The whole insurance thing confuses me :dohh: I just go to my local gp, see the local midwife and go to the local hospital/birth centre and have my baby assisted by whatever midwife/doctor/consultant is needed/there lol

It must be scary to have to think of the costs (medically) of having a baby, so if you needed an emergency c-section or had a prem baby that needed neonatal care would you have to pay extra for that or is it encompassed in your insurance payments?
 
Has anyone's milk started yet?? Mine started about a week before I had dd so at 25 weeks but I didnt really get any leaking until after the birth with ds.
 
AAANNDD! ANOTHER ONE HITS 3RD TRI!!!!!!

I don't know why but this has been the milestone I've been counting down to the most. 3rd trimester!!!!! the final count down. Our babies will be here soon!!!!!

Oh I hope we don't have many preemies. I'll breath a bit of a sigh of relief when we all hit 3rd Tri. We Had a stillbirth in November sparklers at 23weeks and it was pretty sad, I hope our wonderful group all give birth to happy healthy on time babies. Especially for the sake of breastfeeding it's so difficult if your LO is even only a few weeks early. I'm so terrified of going early and having problems breastfeeding.

This group is so wonderful, I always felt like I never fit into sparklers, maybe because I joined halfway and just couldn't click in with everyone.
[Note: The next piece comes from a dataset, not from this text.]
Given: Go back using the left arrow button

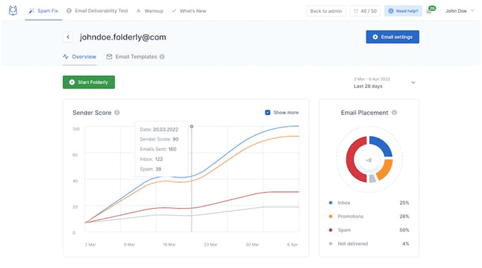Looking at the screenshot, I should (68, 37).
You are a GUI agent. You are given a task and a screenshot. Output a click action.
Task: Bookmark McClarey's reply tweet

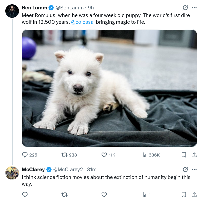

But I can't wait till we have our parenting thread and we're all throwing advice back and forth.
 
The whole insurance thing confuses me :dohh: I just go to my local gp, see the local midwife and go to the local hospital/birth centre and have my baby assisted by whatever midwife/doctor/consultant is needed/there lol

It must be scary to have to think of the costs (medically) of having a baby, so if you needed an emergency c-section or had a prem baby that needed neonatal care would you have to pay extra for that or is it encompassed in your insurance payments?

Depends on your insurance ! There is a deductible, there is a percentage of costs and a out of pocket limit you pay.. after that it's free. LOL It all depends on your benefits and what you are paying for monthly.
 
I have colostrum yes and can squeeze it out.

the whole US health care thing baffles me. I'm the same ginger I tell my GP I'm pregnant go to him for appts then give birth in my hospital then 3 days later I leave. I don't pay a cent anywhere or fill out forms for someone else to pay it. The government pays the lot. I don't pay any per month fees to an insurance company. I don't have to have a job with insurance
 
I keep having a little squeeze betheny to see if there is any there yet but still nothing lol.

And having had a premmie Im hoping we all manage to keep out lo's in for as long as possible!! Im sure I was told the sucking reflex doesnt really get there till 34 weeks? I may be wrong though

I get that although the nhs is free in the uk, its technically not as its paid for in national insurance, thats either paid through your wages or social security benefits but the US insurance just seems more comlicated as its unknown I suppose.

What about people that dont work or dont have medical insurance? what happens if they have a baby or break a leg? are there like free hospitals? and how are they paid for?
 
UK ladies, is it standard practice over here to have the glucose drink test? My midwife hasn't mentioned this to me. I thought the GD test was just a blood test I would get at my 27 week appointment.

I don't know. It's not been mentioned to me either

No its not hun, you only usually have it if you have a family history of diabetes or a high bmi. I didnt have it with either of my last two but am this time as my bmi is 35 :-(

No it's not routine, as ginger said, you have to be classed as high risk, either family history or a BMI over 30 (mine is 31)

My parents are both type 2 diabetic, but that doesn't seem to be worrying them, and my bmi was 23 at booking in so I guess they must think I'm low risk.